Uno de los grandes
descubrimientos, que hice en la escuela, fue en la clase de anatomía que
tuvimos un día con un profesor. Nos mostró unas diapositivas donde se exhibía
el esqueleto humano. No sabía que dentro del cuerpo tuviéramos
tantos huesos. Ver el esqueleto entero, la calavera con esos «ojos» enormes y
esa «risa» desmesurada, me deslumbró. No salía de mi asombro, y
fue, al regreso, tema de conversación en mi casa. Me pareció algo tan
extraordinario que se lo contaba a cada rato, a mi hermana y le mostraba mis manos para que viera dónde estaban los huesos.
Otro día, la primera
vez que tuve clase de canto, viví una nueva experiencia increíble: el piano.
Nunca había visto ni oído un piano.
Nos condujeron con el
mayor orden, en formación estricta, al salón de música. Yo tenía muchos niños
delante, me sentía pequeña entre todos ellos, no veía nada más que la nuca de
los que me precedían. De pronto se oyeron los primeros acordes del piano. Quedé
anonadada, estática, alerta los oídos a eso tan hermoso que por primera vez
experimentaba: la música. El piano continuó exhalando su voz y los niños comenzaron
a cantar; no me dejaban oír esa música tan bella y quería ver de dónde salía.

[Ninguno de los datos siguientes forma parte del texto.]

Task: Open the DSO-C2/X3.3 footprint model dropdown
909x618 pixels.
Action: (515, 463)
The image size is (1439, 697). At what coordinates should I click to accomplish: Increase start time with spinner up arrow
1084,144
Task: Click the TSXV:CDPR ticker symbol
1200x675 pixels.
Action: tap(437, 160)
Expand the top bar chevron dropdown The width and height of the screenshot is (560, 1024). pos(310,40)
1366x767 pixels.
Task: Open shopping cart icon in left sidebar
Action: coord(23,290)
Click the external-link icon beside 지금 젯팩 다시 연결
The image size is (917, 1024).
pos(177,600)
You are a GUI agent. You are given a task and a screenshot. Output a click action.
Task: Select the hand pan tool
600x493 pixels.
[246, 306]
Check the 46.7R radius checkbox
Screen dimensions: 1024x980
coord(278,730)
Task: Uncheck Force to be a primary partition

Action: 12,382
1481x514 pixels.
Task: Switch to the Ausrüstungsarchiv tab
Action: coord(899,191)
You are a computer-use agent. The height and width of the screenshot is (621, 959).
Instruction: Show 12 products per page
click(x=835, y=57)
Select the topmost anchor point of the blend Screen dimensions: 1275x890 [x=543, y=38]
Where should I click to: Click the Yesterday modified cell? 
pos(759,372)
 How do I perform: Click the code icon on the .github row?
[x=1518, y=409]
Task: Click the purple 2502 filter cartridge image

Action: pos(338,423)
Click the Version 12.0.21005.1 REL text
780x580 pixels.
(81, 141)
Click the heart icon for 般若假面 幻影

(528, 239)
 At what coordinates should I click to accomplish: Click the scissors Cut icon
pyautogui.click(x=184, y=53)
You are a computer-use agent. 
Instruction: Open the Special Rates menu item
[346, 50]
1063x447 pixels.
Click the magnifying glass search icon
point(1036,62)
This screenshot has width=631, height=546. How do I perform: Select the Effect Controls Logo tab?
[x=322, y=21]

Como en sueños, fui abriéndome paso, hasta llegar
al frente. Allí estaba aquello, vibrante y oscuro, que hacía latir con fuerza
mi corazón. De pronto alguien, que nunca supe quién fue, me retiró con fuerza
de una oreja y me volvió a mi lugar, diciéndome, con enojo, que no podía
salir de mi sitio. No comprendí por qué no me dejaban ver y oír, por qué
tenían que gritar tanto todos, por encima de esa música hermosa que se oía.
A partir de ese día, esperaba ansiosa la clase de música. Cada día me gustaba más la escuela. Iba y volvía llena de entusiasmo y curiosidad.